Under the U.S. Constitution and Title VII of the U.S. Code, racial discrimination is illegal in Michigan. Employers are prohibited according to theses laws from using race as a basis for hiring, recruitment, setting wage levels, or granting promotions.
What Must Be Proven in a Discrimination Claim?
The Equal Employment Opportunity Commission (EEOC) is the federal agency in charge of investigating workplace discrimination, and employees discriminated against must file a claim with the EEOC before taking the matter to court. Discrimination based on race involves an employer who treats worker(s) differently than employees who are of another racial background.

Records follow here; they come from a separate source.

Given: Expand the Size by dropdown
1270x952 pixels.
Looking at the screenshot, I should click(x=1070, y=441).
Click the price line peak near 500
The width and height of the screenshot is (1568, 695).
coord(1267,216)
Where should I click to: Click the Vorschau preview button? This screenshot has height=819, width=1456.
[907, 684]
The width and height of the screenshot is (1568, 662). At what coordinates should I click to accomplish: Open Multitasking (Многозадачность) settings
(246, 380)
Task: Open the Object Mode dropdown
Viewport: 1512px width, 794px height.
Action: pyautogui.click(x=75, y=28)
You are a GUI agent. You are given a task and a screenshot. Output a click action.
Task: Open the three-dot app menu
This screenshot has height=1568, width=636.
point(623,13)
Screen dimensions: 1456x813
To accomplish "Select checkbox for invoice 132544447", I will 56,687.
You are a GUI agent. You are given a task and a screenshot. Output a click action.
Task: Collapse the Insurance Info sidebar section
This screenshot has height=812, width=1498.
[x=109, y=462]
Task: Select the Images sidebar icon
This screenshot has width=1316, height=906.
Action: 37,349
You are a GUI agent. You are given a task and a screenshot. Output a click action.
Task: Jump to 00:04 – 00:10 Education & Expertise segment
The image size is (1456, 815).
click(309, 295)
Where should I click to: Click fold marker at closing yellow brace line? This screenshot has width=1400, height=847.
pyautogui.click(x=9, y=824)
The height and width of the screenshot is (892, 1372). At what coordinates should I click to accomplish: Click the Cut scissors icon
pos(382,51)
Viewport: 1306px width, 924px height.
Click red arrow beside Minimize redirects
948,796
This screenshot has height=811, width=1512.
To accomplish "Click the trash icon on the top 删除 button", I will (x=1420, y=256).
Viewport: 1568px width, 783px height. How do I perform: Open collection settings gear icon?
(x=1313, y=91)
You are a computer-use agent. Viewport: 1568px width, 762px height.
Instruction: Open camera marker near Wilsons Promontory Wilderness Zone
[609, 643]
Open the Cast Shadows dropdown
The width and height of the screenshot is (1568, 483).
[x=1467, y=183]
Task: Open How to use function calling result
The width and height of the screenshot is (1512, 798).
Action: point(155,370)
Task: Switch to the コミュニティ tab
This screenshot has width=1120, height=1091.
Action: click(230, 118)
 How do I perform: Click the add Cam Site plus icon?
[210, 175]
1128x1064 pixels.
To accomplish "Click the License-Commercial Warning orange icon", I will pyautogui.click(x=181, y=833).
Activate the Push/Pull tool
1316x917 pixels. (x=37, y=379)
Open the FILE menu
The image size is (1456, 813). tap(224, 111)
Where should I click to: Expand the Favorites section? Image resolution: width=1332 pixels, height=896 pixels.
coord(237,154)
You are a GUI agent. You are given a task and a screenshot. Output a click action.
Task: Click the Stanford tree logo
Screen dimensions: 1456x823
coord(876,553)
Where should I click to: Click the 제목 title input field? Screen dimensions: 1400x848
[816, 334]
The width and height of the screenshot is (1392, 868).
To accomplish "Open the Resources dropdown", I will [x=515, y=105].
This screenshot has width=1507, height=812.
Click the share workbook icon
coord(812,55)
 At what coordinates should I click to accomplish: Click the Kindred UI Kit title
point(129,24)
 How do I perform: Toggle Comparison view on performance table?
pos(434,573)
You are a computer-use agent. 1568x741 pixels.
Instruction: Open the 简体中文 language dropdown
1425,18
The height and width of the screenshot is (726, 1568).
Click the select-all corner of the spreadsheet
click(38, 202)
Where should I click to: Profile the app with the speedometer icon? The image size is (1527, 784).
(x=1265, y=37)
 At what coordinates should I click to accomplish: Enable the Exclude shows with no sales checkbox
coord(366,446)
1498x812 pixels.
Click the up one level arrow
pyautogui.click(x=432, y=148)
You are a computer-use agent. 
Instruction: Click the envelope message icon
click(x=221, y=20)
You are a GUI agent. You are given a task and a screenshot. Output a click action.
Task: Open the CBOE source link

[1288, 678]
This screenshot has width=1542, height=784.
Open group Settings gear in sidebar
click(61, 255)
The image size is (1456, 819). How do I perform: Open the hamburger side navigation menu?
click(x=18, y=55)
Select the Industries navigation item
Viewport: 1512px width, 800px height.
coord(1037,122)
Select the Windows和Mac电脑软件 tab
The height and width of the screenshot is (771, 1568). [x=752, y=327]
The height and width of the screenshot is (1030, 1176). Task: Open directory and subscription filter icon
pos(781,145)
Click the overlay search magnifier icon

The Pontiac plaintiff must also be able to prove that the employer acted with intent to discriminate based on race in order to succeed in a racial discrimination claim. This intent is most often proven by showing that the employer preferentially treated those of other races and nationalities.
How Can a Pontiac Lawyer Help with My Claim?
In certain instances, intent to discriminate may also be established by using recorded statements by the employer regarding racial issues. Laws governing the procedures in discrimination will vary widely depending on where the claim is filed, and Pontiac attorneys will be able to help you with the requirements for your particular region. A good Michigan attorney will also be able to assist you should you decide to file with the EEOC, and they can guide you towards other potential remedies while your case is pending.